見本がページ上部に一つだけある教材は、視線を何度も移動させる必要があります。難しそうなら、書くマスのすぐ横に見本を書いてあげてもよいでしょう。
STEP5 名前や手紙として使う
最後は、練習した文字を生活の中で使います。
多少形が崩れていても、書いたものが相手に伝わると、「文字を書けるって楽しい」という実感につながります。
実体験
わが家でも、ただ同じ文字を繰り返すより、自分の名前や日にちを書いたり、問題文を声に出して読んだりするほうが、文字を「使うもの」として捉えやすいと感じています。最初は蛍光ペンで見本を書き、その上をなぞる方法も取り入れました。

ひらがな練習が進まないときに確認したいこと
教材が今の段階より難しくないか
ひらがな練習を嫌がるときは、本人のやる気だけでなく、教材との相性を確認します。
- マスが小さすぎる
- 一度に書く量が多い
- 見本が書く場所から離れている
- 急に見本なしで書く問題へ進んでいる
- 読めない文字を書くよう求められている
一つ前の段階へ戻しただけで、取り組みやすくなることもあります。
鉛筆を動かすこと自体が負担になっていないか
手がすぐ疲れる、筆圧が極端に強い、鉛筆を持つと姿勢が崩れる場合は、文字を覚える前に書く動作で疲れている可能性があります。
太めの鉛筆や持ちやすい筆記具、大きな紙を使うなど、書きやすい環境を整えてみましょう。
できない文字ばかり練習していないか
間違えた文字だけを繰り返すと、練習時間のほとんどが「できない経験」になってしまいます。
書ける文字、好きな文字、少し難しい文字を混ぜ、最後は書きやすい文字で終える方法もおすすめです。
入学前だからと練習量を増やしすぎていないか
入学が近づくと、できない文字を急いで埋めたくなります。
しかし、長時間練習して文字を書くこと自体が嫌になると、入学後の学習にもつながりにくくなります。
- 短時間で終える
- 書く量を子どもに選んでもらう
- 毎日必須にしない
- 書けた文字や工夫したところを具体的に伝える
- 疲れている日は読み聞かせや言葉遊びに変える
「入学までに全部」ではなく、「今日は自分の名前を書いてみる」くらいの小さな目標で十分です。
教材編集者が考える年長向けひらがな教材の選び方
今の段階に合った教材を選ぶ
| 現在地 | 選びたい教材 |
|---|---|
| まだ読めない | 絵と文字を結びつけて読める教材 |
| 読めるが書けない | 運筆やなぞり書きが多い教材 |
| 見ながら書ける | 大きなマスで模写できる教材 |
| ほぼ書ける | 単語や短い文を書く教材 |
対象年齢が「5~6歳」と書かれていても、すべての子に同じ難易度が合うわけではありません。

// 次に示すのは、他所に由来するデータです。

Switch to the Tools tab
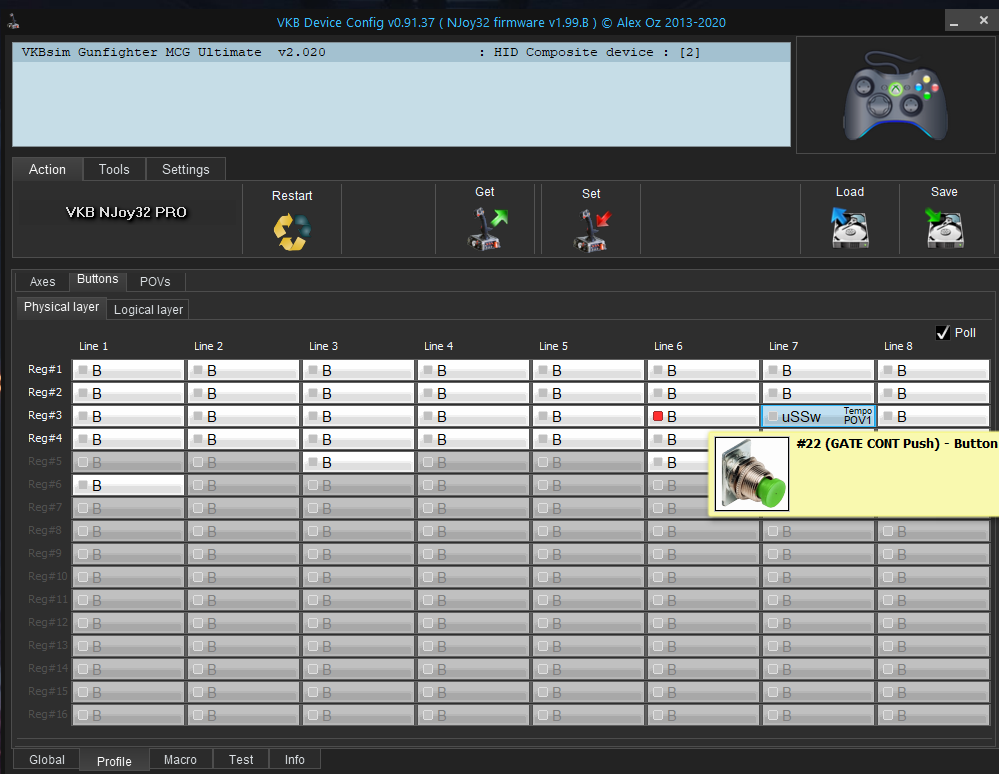The height and width of the screenshot is (774, 999). click(114, 169)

年齢表示だけでなく、最初の数ページを見て、今の子どもが何をすればよいか理解できるかを確認します。
ページ数より、一人で進めやすいかを見る
- 問題の指示が短く、分かりやすい
- 見本が書く場所の近くにある
- 文字とマスが大きい
- 1ページの練習量が多すぎない
- 少しずつ難しくなる
- できた実感を得やすい
たくさん書ける教材より、子どもが「自分で分かった」と感じられる教材のほうが、家庭学習を続けやすいことがあります。
通信教材は、ひらがな以外も準備したい場合の選択肢
ひらがなだけを練習するなら、市販ワークでも十分対応できます。
文字、数、考える問題、生活習慣などをまとめて取り入れたい場合は、年長向け通信教材も選択肢になります。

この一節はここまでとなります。